Exercise instructions: The lines needed are those from the start of the records through the line holding "Task: Browse for a new cover image file", each copied exactly.

Record excerpts:
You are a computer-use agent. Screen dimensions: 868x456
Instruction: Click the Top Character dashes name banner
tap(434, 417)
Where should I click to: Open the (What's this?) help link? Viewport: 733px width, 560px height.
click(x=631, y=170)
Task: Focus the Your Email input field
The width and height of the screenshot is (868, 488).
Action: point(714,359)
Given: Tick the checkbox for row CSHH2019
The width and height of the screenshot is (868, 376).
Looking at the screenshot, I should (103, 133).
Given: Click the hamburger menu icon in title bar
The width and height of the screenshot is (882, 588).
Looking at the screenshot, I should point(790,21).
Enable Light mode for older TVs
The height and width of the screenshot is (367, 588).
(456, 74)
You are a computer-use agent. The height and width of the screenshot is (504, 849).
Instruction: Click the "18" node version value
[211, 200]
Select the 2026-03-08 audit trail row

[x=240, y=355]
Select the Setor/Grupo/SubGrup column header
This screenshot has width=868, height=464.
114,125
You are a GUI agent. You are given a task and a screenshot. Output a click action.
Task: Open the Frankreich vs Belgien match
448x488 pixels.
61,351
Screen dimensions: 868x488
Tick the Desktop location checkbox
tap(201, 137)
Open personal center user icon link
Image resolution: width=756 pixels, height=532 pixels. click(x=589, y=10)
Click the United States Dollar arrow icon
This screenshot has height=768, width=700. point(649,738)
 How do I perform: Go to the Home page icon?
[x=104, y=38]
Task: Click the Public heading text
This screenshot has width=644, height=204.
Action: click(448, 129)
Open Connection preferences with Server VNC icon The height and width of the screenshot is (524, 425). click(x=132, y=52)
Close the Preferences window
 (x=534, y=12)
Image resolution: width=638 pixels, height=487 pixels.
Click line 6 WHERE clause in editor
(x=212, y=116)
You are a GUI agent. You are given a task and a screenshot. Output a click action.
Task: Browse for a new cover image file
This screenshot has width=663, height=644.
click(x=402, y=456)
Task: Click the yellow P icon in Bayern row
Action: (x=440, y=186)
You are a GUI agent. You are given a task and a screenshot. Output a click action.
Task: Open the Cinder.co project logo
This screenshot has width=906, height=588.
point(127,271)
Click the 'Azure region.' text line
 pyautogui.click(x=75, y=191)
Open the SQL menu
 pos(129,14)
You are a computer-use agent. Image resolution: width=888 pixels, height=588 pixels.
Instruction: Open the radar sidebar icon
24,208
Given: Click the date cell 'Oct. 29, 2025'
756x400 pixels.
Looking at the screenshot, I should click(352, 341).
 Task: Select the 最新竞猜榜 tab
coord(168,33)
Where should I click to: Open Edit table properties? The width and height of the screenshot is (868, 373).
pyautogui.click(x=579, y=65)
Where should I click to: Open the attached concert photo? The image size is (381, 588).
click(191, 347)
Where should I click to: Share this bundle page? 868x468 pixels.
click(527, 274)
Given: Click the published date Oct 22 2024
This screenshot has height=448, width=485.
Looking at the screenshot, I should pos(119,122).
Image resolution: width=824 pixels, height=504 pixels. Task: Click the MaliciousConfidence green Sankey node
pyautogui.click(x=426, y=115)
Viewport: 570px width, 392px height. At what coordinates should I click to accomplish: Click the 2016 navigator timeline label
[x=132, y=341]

Exercise answer:
You are a computer-use agent. Screen dimensions: 868x456
Instruction: Click the Top Character dashes name banner
tap(434, 417)
Where should I click to: Open the (What's this?) help link? Viewport: 733px width, 560px height.
click(x=631, y=170)
Task: Focus the Your Email input field
The width and height of the screenshot is (868, 488).
Action: point(714,359)
Given: Tick the checkbox for row CSHH2019
The width and height of the screenshot is (868, 376).
Looking at the screenshot, I should (103, 133).
Given: Click the hamburger menu icon in title bar
The width and height of the screenshot is (882, 588).
Looking at the screenshot, I should point(790,21).
Enable Light mode for older TVs
The height and width of the screenshot is (367, 588).
(456, 74)
You are a computer-use agent. The height and width of the screenshot is (504, 849).
Instruction: Click the "18" node version value
[211, 200]
Select the 2026-03-08 audit trail row

[x=240, y=355]
Select the Setor/Grupo/SubGrup column header
This screenshot has width=868, height=464.
114,125
You are a GUI agent. You are given a task and a screenshot. Output a click action.
Task: Open the Frankreich vs Belgien match
448x488 pixels.
61,351
Screen dimensions: 868x488
Tick the Desktop location checkbox
tap(201, 137)
Open personal center user icon link
Image resolution: width=756 pixels, height=532 pixels. click(x=589, y=10)
Click the United States Dollar arrow icon
This screenshot has height=768, width=700. point(649,738)
 How do I perform: Go to the Home page icon?
[x=104, y=38]
Task: Click the Public heading text
This screenshot has width=644, height=204.
Action: click(448, 129)
Open Connection preferences with Server VNC icon The height and width of the screenshot is (524, 425). click(x=132, y=52)
Close the Preferences window
 (x=534, y=12)
Image resolution: width=638 pixels, height=487 pixels.
Click line 6 WHERE clause in editor
(x=212, y=116)
You are a GUI agent. You are given a task and a screenshot. Output a click action.
Task: Browse for a new cover image file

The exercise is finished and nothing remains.